• [Assignment]
Everything from the opening line of the records below through the line with "LOJALUMO PROGRAMOS (821, 25)" must be duplicated exactly, pictures left out.

• [The records]
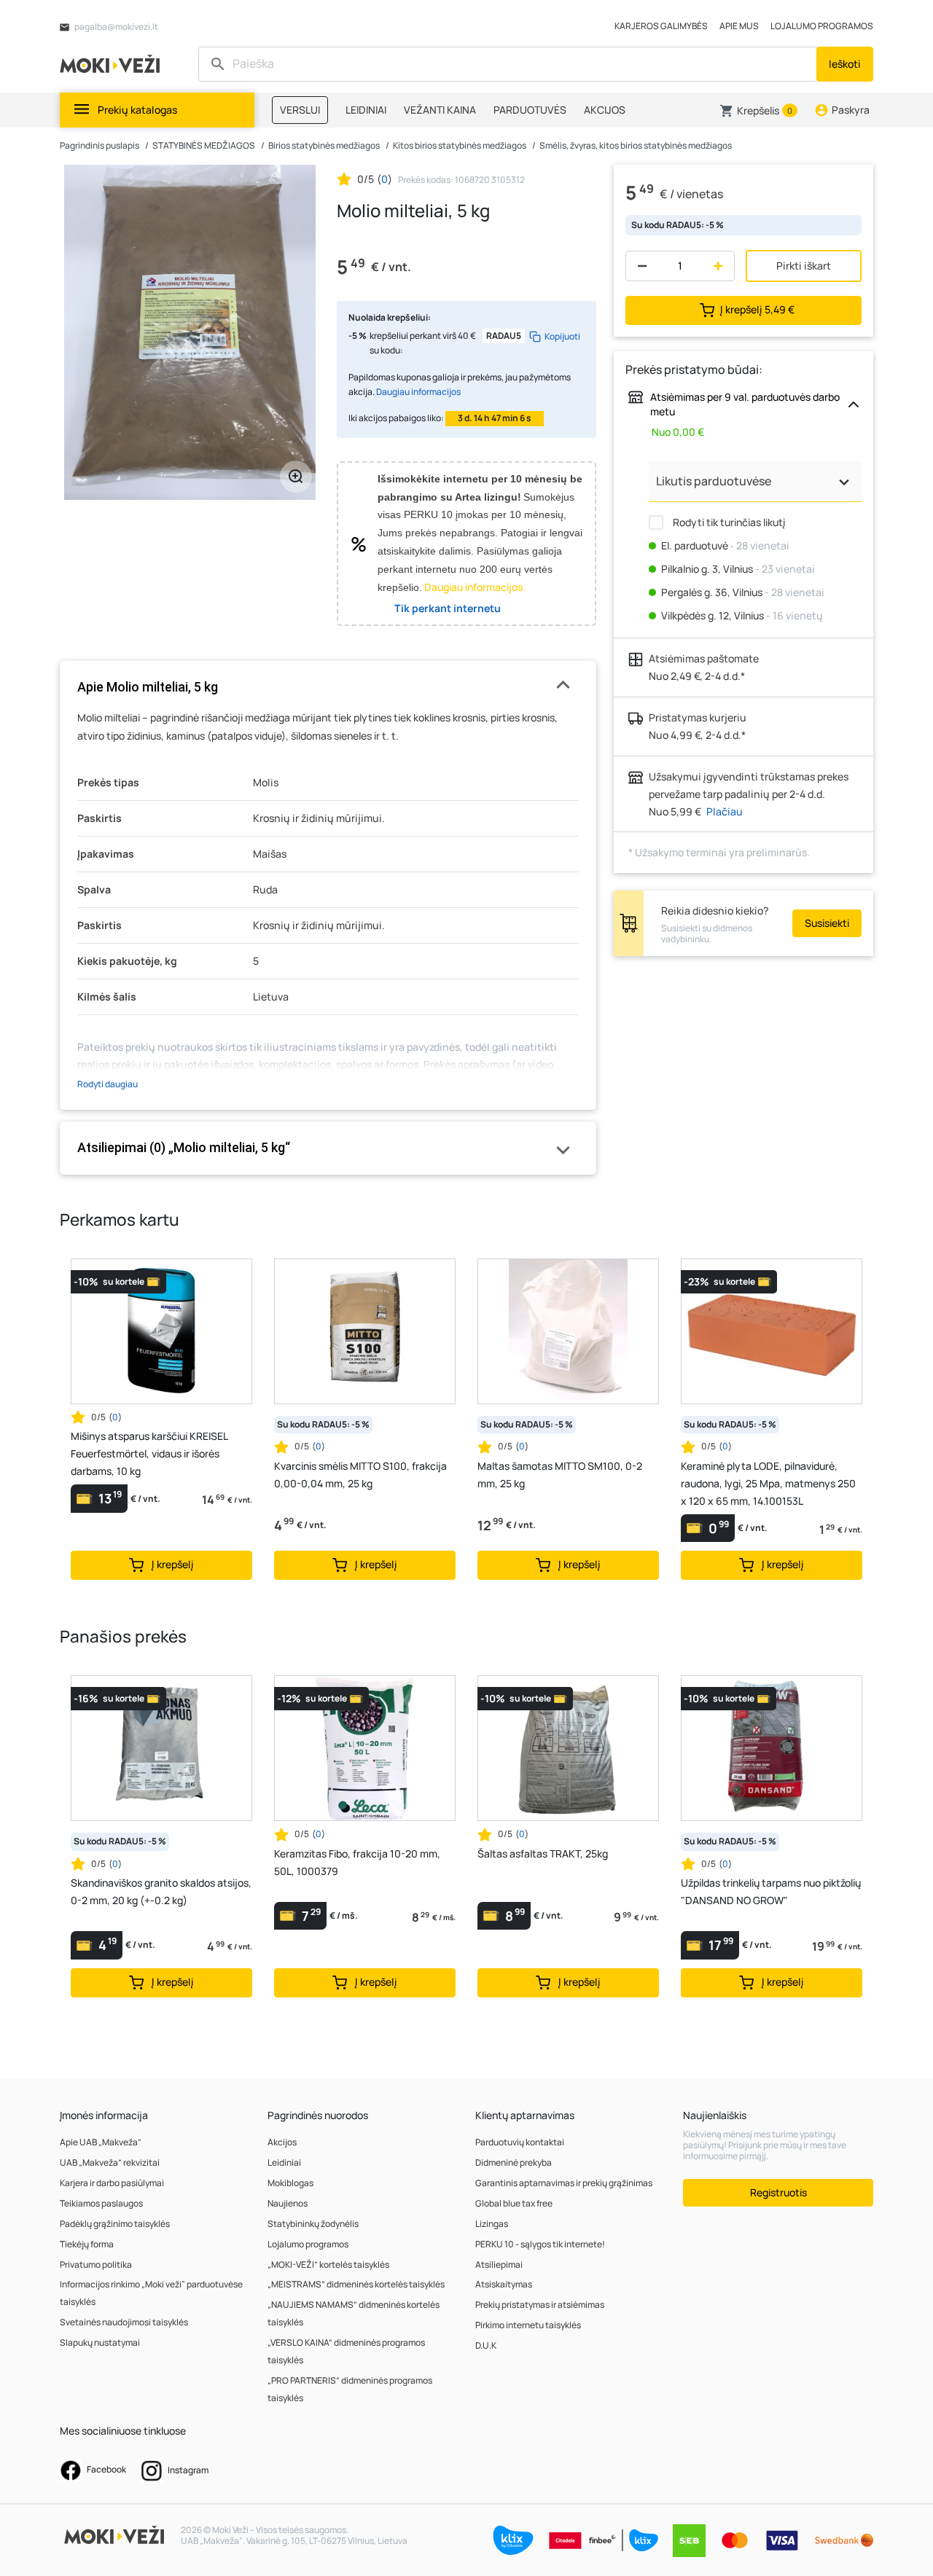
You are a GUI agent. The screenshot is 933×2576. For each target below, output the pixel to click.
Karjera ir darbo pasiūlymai (112, 2183)
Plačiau (724, 811)
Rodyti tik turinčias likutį (728, 522)
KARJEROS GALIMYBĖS (661, 25)
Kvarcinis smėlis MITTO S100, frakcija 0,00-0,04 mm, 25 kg (360, 1474)
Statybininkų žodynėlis (313, 2223)
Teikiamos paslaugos (101, 2203)
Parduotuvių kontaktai (519, 2142)
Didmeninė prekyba (513, 2162)
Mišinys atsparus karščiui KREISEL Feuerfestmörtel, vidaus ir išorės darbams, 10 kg (149, 1453)
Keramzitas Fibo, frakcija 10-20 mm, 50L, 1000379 (357, 1862)
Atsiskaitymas (503, 2284)
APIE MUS (739, 25)
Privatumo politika (96, 2264)
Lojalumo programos (308, 2244)
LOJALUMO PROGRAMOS (821, 25)
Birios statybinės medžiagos (324, 145)
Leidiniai (284, 2162)
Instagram (187, 2470)
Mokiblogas (290, 2183)
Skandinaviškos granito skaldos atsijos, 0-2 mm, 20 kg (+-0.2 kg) (161, 1891)
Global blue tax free (514, 2203)
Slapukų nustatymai (100, 2342)
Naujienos (288, 2203)
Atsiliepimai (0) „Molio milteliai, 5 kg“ (183, 1147)
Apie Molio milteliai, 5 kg (147, 686)
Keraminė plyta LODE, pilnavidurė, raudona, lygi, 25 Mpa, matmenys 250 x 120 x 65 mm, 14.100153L (768, 1483)
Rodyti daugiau (107, 1084)
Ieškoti (845, 64)
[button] (758, 110)
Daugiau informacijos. (475, 587)
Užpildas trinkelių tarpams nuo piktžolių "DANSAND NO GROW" (771, 1891)
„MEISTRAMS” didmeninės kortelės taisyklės (356, 2284)
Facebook (105, 2469)
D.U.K (485, 2345)
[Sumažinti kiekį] (638, 266)
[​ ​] (509, 64)
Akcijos (282, 2142)
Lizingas (491, 2223)
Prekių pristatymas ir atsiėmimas (539, 2304)
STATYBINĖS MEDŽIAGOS (203, 145)
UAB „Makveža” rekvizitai (110, 2162)
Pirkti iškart (803, 266)
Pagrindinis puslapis (99, 145)
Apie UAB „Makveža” (100, 2142)
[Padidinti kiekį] (721, 266)
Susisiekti (827, 923)
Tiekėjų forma (87, 2244)
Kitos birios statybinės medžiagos (459, 145)
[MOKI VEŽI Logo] (112, 63)
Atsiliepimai (499, 2264)
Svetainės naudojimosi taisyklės (124, 2322)
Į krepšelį (757, 309)
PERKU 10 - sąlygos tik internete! (540, 2244)
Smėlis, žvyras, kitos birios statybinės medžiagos (635, 145)
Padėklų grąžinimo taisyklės (115, 2223)
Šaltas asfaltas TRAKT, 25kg (542, 1853)
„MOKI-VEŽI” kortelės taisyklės (328, 2264)
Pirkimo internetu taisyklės (528, 2325)
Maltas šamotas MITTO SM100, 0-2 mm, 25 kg (559, 1474)
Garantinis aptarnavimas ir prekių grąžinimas (563, 2183)
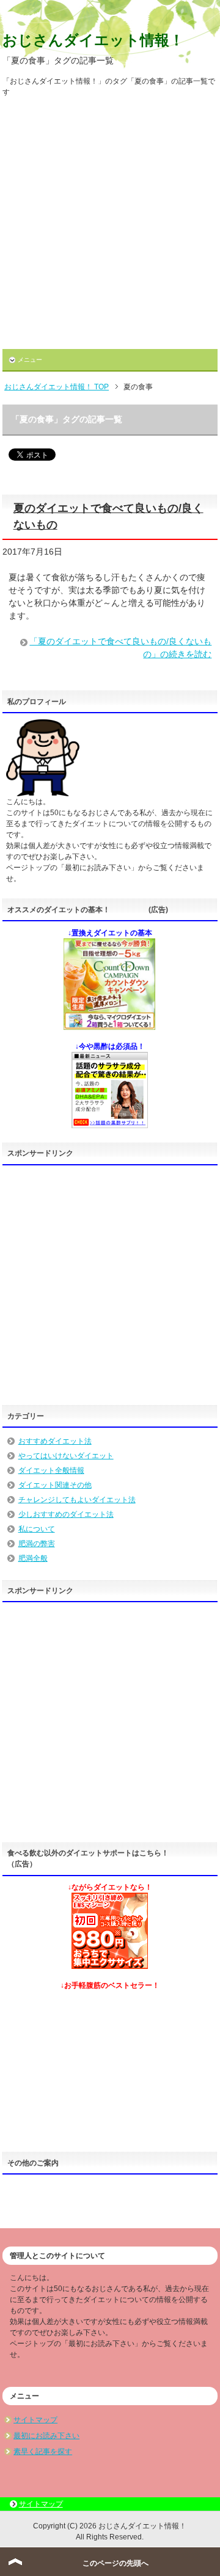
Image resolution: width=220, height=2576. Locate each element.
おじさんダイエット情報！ (93, 40)
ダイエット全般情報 (51, 1470)
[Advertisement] (110, 227)
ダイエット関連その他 (55, 1485)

• [Answer to the exercise]
You are a GUI agent. The screenshot is 933×2576. For each target below, output the pixel to click.
Karjera ir darbo pasiūlymai (112, 2183)
Plačiau (724, 811)
Rodyti tik turinčias likutį (728, 522)
KARJEROS GALIMYBĖS (661, 25)
Kvarcinis smėlis MITTO S100, frakcija 0,00-0,04 mm, 25 kg (360, 1474)
Statybininkų žodynėlis (313, 2223)
Teikiamos paslaugos (101, 2203)
Parduotuvių kontaktai (519, 2142)
Didmeninė prekyba (513, 2162)
Mišinys atsparus karščiui KREISEL Feuerfestmörtel, vidaus ir išorės darbams, 10 kg (149, 1453)
Keramzitas Fibo, frakcija 10-20 mm, 50L, 1000379 (357, 1862)
Atsiskaitymas (503, 2284)
APIE MUS (739, 25)
Privatumo politika (96, 2264)
Lojalumo programos (308, 2244)
LOJALUMO PROGRAMOS (821, 25)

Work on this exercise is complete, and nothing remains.